HMP The Mount
- Interactive map of HMP The Mount
- Location: Bovingdon, Hertfordshire;
- Security class: Adult Male/Category C
- Population: 1001 (May 2022)
- Opened: 1987
- Managed by: HM Prison Services
- Governor: John Gormley
- Website: The Mount at justice.gov.uk

= HM Prison The Mount =

Men's prison in Hertfordshire, England

HM Prison The Mount is a Category C men's prison, located on the outskirts of Bovingdon village in Hertfordshire, England. The Mount Prison is operated by His Majesty's Prison Service.

==History==
The Mount Prison was designed as a Category C Training prison built on the site of the former Bovingdon RAF station. However, when the establishment opened in 1987, it was used as a Young Offenders Institution for males aged 18 to 21. Today the prison is used to hold Category C adult male prisoners.

In November 1994, two inmates escaped from The Mount in a violent break-out. The pair attacked a civilian instructor, tied him up and fled from the bricklaying workshop being held inside the prison. The instructor was taken to hospital suffering from a fractured skull.

In February 2005, an inspection report from His Majesty's Chief Inspector of Prisons condemned The Mount Prison, claiming that the jail's drug problem was out of control and threatened the security and safety of prisoners. According to the report, nearly half of the inmates said they felt unsafe, 25% had been victims of bullying, and another 44% said that it was easy to obtain illegal drugs. The inspection also found significant tensions among ethnic minorities at the prison and unclean conditions.

In 2007, The Mount Prison partnered with Hertfordshire Highways to have inmates repair damaged roadwork signs.

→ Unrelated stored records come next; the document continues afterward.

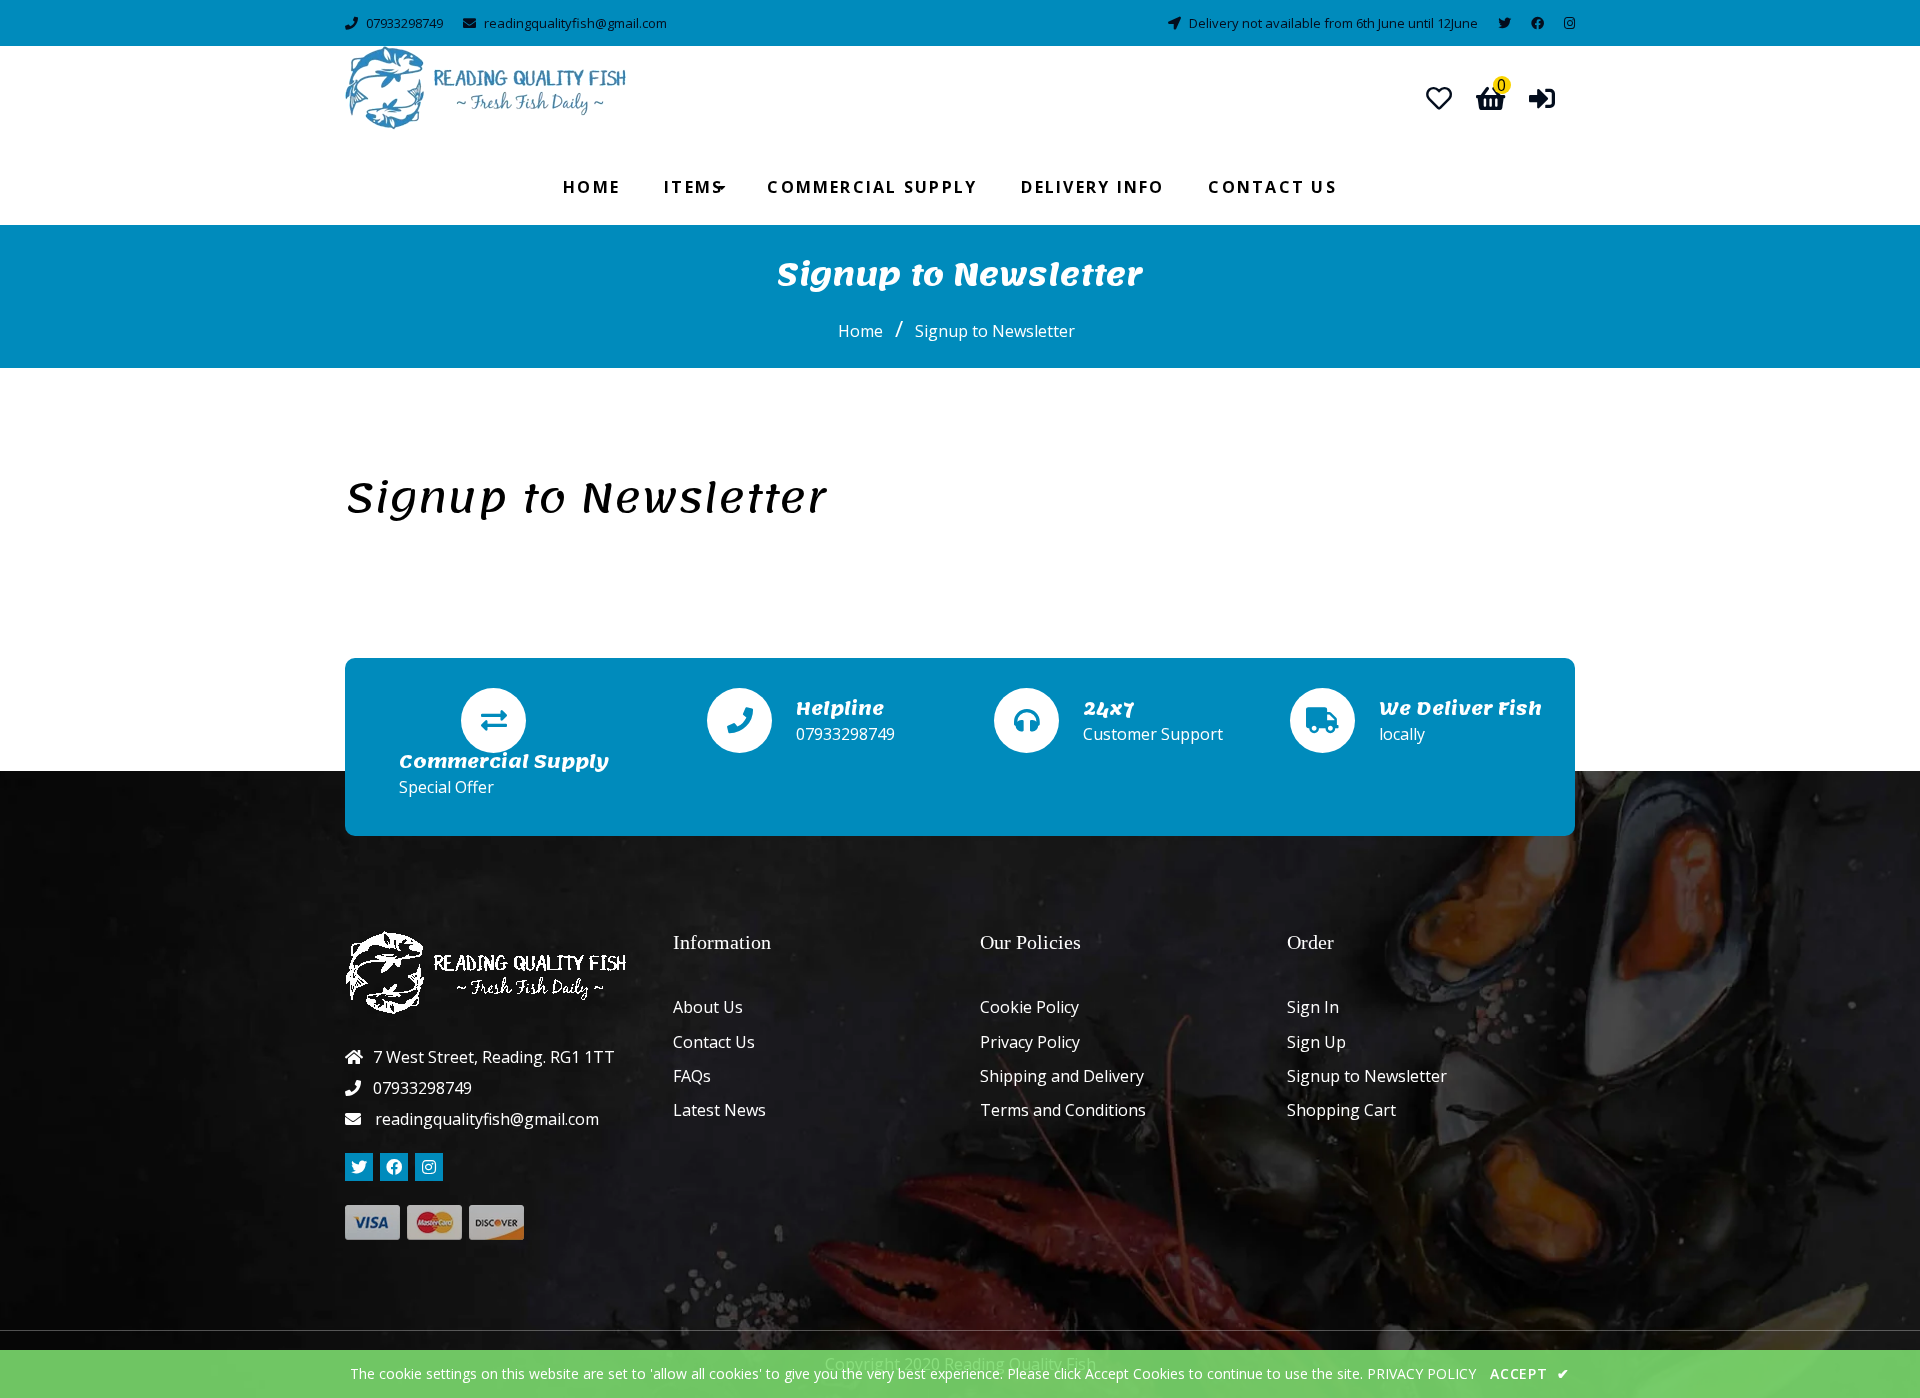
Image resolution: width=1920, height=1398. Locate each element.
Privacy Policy (1030, 1042)
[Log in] (1542, 98)
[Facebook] (1537, 23)
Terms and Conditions (1063, 1110)
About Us (708, 1007)
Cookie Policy (1029, 1007)
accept (1530, 1373)
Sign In (1313, 1007)
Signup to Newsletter (1367, 1076)
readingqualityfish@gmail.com (575, 23)
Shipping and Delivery (1062, 1076)
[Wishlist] (1439, 98)
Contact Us (714, 1042)
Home (860, 331)
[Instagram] (1569, 23)
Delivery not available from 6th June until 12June (1333, 23)
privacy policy (1421, 1373)
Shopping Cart (1341, 1110)
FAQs (692, 1076)
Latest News (719, 1110)
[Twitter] (1504, 23)
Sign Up (1316, 1042)
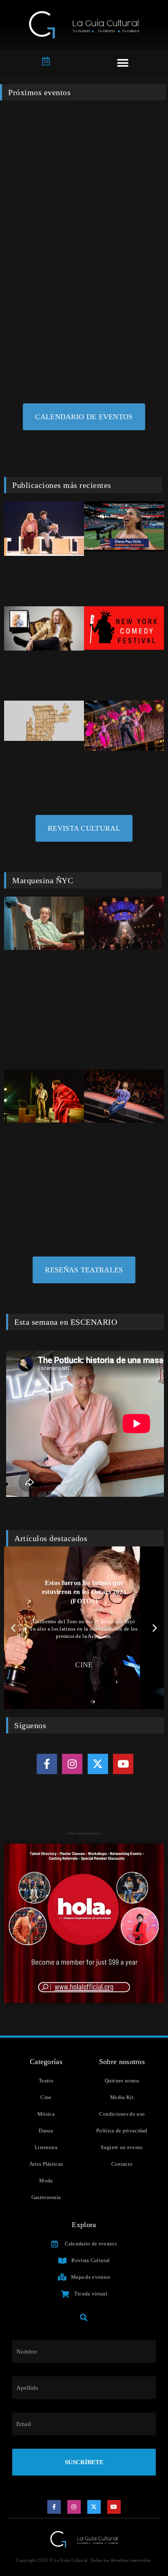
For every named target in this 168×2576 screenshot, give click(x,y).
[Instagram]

The prison announced the contract under which offenders who are learning metalwork, welding and painting skills will repair the broken road signs.

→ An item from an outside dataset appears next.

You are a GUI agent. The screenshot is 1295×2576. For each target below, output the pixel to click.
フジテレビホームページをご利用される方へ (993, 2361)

In January 2013, the Ministry of Justice announced that an additional houseblock would be constructed at The Mount Prison, increasing the capacity of the jail.

In April 2015, a prisoner was stabbed with a shard of glass and almost bled to death.

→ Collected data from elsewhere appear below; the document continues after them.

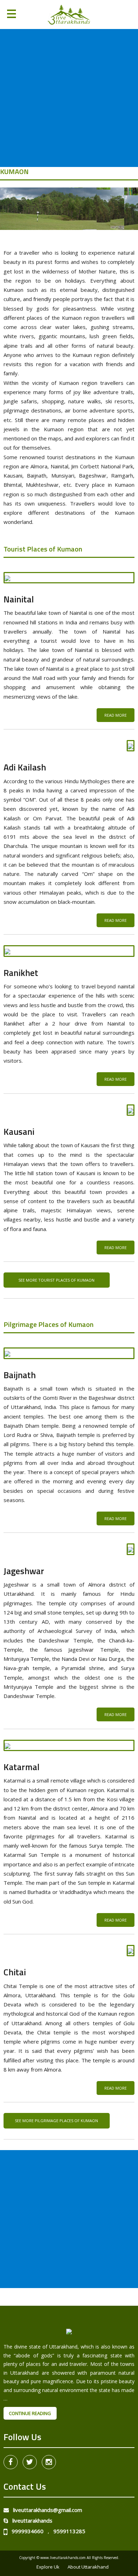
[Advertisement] (69, 98)
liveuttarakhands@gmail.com (45, 2509)
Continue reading (33, 2413)
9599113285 (69, 2531)
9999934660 (25, 2531)
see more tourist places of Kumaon (56, 1280)
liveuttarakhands (30, 2520)
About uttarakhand (88, 2567)
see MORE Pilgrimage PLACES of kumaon (56, 2120)
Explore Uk (47, 2567)
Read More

In summer 2016, the prison's Independent Monitoring Board (IMB) reported that, "all the ingredients were in place for The Mount to suffer disorder such as has been experienced in other prisons – staff shortages, readily available drugs, mounting violence".

In July 2017, riot-trained staff were brought into Mount Prison to deal with a disturbance. For a time, prison staff had lost control of two wings, but order was later restored. Another incident ensued the following day, when armed prisoners took control of Nash Wing and broke windows.

==The prison today==
The Mount is a Category C prison for adult males. As of 31 August 2015, it had an operational capacity of 1,028. The regime at the prison includes full- and part-time education, workshops, training courses, farms and gardens, and a works department. Other features include listener groups (a community-based project to keep juveniles out of prison), a job skills course, and prisoner-led drug-free meetings.

According to a report, Mount Prison experiences severe staff shortages, which inmates' relatives have claimed results in prisoners being locked in their cells over weekends. The Mount was given the second lowest rating out of four by the National Offender Management Service (NOMS), which said performance was "of concern". In November 2016, the drug problem had reached such an extent that many prisoners were suffering serious health effects, which led to 70 mainly drug-related emergency callouts during the month. Spice is a "big concern" according to prison staff. Staff have left due to uncompetitive salaries, and many of the empty posts have remained unfilled. An IMB report said: “Experienced staff have left and not been fully replaced, so that at the end of February there were 24 vacancies out of a complement of 136 officers, and a high proportion of officers and managers had less than two years’ experience.”

In the report relating to the 2018 inspection, the chief executive of HMPPS stated "The Mount is improving after a difficult period and there are robust plans in place to accelerate progress.

“An additional 30 prison officers will be working on landings by December and a strengthened violence reduction strategy is being implemented. The prison is also increasing purposeful activity, finding a new education provider and has appointed a dedicated manager to make sure the prison is caring appropriately for its diverse population.

“A comprehensive action plan will be published to address the wider recommendations in this report and we will be monitoring progress closely."

The prison operates a number of training programme such as bicycle refurbishment, bricklaying, plastering, woodworking, window frame manufacture and car mechanics. It also offers a programme called Redemption Roasters, which enables prisoners to learn how to roast coffee and develop skills in producing ground coffee. The coffee produced is used to supply coffee shops within the prison service.